Kesanggupan untuk setiap kali mulai lagi itu bukan sifat manusiawi, seorang manusia yang mengalami kegagalan beberapa kali dalam usahanya, secara manusiawi akan kehabisan tenaga. Kita tidak memiliki sifat tak kenal lelah seperti itu. Paulus pun tidak memilikinya, itu merupakan pantulan daya yang disebutnya “kasih”, “kasih tidak berkesudahan” (1 Kor 13:8). Itu adalah kasih Allah, “Dan pengharapan tidak mengecewakan, karena kasih Allah telah dicurahkan di dalam hati kita oleh Roh Kudus yang telah dikaruniakan kepada kita.” (Rm 5:5). Cara bertindak Paulus dicurahkan dari atas dan merupakan suatu karunia, itulah yang menyebabkan kekecewaannya tidak pernah menjadi titik akhir. “Dan bukan hanya itu saja. Kita malah bermegah juga dalam kesengsaraan kita, karena kita tahu, bahwa kesengsaraan itu menimbulkan ketekunan, dan ketekunan menimbulkan tahan uji dan tahan uji menimbulkan pengharapan. Dan pengharapan tidak mengecewakan, karena kasih Allah telah dicurahkan di dalam hati kita oleh Roh Kudus yang telah dikaruniakan kepada kita.” (Rm 5:3-5).

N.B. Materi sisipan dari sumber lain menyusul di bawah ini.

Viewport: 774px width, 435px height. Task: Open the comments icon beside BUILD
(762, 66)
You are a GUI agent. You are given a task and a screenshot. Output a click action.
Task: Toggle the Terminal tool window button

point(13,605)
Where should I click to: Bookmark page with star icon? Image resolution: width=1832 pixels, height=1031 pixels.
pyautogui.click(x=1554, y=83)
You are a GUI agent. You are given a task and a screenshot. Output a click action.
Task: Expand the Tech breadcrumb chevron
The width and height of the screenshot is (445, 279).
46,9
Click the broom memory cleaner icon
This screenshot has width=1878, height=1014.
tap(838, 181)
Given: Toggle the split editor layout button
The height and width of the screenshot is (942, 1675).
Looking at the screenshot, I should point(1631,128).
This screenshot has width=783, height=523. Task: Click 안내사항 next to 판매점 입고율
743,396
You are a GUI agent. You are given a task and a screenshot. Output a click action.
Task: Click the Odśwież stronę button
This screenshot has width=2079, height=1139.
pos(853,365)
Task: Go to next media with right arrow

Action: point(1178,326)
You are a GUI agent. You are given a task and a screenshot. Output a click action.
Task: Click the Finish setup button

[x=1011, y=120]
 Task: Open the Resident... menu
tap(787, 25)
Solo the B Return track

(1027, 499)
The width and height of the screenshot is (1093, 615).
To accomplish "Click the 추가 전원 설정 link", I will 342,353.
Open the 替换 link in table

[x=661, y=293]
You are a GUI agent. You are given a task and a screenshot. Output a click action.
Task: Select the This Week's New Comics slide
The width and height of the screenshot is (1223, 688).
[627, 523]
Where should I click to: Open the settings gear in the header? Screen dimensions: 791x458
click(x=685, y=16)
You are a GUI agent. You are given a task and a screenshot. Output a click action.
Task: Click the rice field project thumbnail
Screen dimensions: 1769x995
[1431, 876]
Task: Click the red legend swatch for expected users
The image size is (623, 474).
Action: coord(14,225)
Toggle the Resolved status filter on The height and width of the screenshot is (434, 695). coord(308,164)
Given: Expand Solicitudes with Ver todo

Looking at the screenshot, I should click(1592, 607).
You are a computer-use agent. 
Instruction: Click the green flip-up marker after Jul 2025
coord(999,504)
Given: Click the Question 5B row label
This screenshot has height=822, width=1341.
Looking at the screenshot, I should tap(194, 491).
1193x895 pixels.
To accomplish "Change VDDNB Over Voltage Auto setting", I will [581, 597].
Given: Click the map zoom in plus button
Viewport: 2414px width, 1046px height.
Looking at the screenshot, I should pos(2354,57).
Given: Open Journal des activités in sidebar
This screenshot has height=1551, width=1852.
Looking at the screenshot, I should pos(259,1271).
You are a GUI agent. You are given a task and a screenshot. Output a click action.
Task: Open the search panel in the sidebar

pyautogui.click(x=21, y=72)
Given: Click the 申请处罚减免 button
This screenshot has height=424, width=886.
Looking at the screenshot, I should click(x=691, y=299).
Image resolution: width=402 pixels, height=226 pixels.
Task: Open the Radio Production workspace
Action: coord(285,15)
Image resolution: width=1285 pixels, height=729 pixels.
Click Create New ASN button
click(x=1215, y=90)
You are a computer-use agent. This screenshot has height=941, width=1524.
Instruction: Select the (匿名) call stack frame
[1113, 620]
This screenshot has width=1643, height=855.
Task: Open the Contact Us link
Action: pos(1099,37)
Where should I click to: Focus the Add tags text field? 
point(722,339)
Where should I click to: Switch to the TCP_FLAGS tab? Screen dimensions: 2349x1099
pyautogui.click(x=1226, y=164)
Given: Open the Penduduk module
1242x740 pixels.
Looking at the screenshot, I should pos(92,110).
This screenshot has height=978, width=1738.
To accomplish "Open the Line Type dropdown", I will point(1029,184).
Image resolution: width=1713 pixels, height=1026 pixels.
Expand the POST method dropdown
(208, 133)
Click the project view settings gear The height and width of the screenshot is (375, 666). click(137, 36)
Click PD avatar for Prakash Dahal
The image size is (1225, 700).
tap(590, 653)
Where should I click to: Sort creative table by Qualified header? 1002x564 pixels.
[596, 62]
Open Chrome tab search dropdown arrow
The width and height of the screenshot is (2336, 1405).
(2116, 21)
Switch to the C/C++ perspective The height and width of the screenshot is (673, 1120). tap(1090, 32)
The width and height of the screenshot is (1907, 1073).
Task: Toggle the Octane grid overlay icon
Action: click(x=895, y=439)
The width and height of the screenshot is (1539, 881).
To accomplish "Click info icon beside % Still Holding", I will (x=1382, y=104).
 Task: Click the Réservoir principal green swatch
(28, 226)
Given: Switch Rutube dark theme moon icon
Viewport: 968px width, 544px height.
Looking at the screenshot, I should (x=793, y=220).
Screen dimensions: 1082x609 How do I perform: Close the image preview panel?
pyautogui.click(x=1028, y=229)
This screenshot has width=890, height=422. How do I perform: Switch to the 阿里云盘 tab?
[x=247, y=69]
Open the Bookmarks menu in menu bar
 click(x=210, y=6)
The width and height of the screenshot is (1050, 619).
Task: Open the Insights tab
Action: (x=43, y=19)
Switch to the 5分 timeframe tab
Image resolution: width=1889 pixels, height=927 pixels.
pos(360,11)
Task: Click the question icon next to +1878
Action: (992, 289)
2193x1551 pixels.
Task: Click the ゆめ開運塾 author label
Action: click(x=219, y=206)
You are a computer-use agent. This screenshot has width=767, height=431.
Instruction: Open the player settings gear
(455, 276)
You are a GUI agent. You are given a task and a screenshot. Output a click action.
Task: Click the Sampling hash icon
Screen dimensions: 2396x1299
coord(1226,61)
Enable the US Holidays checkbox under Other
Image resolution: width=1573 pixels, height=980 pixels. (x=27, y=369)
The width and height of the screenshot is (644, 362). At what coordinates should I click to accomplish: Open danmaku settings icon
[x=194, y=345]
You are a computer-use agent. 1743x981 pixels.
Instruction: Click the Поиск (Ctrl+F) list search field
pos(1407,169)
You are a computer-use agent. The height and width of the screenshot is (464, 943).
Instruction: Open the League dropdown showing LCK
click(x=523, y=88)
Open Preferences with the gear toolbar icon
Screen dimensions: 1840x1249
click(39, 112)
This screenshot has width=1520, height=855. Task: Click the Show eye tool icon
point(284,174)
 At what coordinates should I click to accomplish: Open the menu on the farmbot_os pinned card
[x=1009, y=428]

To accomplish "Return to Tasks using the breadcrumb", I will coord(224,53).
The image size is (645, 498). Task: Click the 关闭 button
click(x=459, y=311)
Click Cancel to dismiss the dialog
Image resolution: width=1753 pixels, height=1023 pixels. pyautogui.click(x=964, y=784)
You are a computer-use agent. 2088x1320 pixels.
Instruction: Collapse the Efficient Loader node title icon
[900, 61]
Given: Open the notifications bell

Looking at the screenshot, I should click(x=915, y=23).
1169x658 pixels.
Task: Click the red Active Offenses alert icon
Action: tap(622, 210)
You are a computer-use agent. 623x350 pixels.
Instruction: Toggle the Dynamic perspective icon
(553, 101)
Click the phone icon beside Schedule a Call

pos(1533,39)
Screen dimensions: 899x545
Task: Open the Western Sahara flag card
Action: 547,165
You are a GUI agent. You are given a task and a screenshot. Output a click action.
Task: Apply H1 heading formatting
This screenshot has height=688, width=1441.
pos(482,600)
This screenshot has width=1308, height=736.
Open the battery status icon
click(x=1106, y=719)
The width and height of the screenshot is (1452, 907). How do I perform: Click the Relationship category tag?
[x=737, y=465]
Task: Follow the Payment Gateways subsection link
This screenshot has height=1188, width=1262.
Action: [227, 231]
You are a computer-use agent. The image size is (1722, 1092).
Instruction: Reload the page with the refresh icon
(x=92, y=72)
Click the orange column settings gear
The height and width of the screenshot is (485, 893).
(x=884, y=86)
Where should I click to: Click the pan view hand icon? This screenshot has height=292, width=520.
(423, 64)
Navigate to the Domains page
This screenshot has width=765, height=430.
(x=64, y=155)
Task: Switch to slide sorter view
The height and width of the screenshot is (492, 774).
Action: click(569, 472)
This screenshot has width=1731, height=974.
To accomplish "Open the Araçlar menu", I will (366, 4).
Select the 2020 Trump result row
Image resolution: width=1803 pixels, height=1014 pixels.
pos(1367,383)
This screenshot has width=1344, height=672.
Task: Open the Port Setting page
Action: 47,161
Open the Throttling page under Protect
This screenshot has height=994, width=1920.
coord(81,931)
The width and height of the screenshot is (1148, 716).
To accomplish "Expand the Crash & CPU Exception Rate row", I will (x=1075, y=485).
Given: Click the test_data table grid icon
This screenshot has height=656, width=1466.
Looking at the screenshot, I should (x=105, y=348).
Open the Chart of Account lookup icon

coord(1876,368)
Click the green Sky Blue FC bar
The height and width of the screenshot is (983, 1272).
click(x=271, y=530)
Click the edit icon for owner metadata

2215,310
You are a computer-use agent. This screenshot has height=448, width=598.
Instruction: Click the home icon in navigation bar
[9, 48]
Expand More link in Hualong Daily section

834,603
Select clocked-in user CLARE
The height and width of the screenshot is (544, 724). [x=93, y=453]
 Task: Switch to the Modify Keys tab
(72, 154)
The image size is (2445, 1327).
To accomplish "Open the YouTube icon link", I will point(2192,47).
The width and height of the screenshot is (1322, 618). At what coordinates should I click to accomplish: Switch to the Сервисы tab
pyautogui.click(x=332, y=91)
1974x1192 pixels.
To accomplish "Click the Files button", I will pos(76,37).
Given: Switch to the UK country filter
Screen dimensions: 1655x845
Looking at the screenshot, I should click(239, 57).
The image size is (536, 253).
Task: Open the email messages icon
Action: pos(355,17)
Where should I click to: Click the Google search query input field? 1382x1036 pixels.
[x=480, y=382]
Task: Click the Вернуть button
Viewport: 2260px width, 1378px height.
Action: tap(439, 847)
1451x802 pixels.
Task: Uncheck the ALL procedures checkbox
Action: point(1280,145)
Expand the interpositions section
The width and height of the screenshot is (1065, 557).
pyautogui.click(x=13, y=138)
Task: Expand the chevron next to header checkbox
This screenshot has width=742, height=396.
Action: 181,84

Sekiranya kata-kata itu diucapkan oleh orang yang baru saja bertobat dan masih berada pada tahap awal antusiasmenya, kita dapat berpikir bahwa ia berbicara tanpa adanya pengalaman. Namun itu dikatakan oleh rasul yang sudah mengalami cobaan selama dua puluh tahun, bunyinya menjadi lain dan mengajak kita untuk merenung secara mendalam. Tak ada usaha manusiawi satupun yang dapat mencapai sikap tersebut, itu adalah kasih Allah yang dicurahkan di dalam hati kita oleh Roh yang dikaruniakan kepada kita.
Sekali lagi, transfigurasi yang terjadi dalam diri Paulus adalah kekuatan Kristus yang bangkit yang memasuki kelemahan Paulus dan hidup di dalam dirinya.
Sikap lahir yang kedua ialah kebebasan roh.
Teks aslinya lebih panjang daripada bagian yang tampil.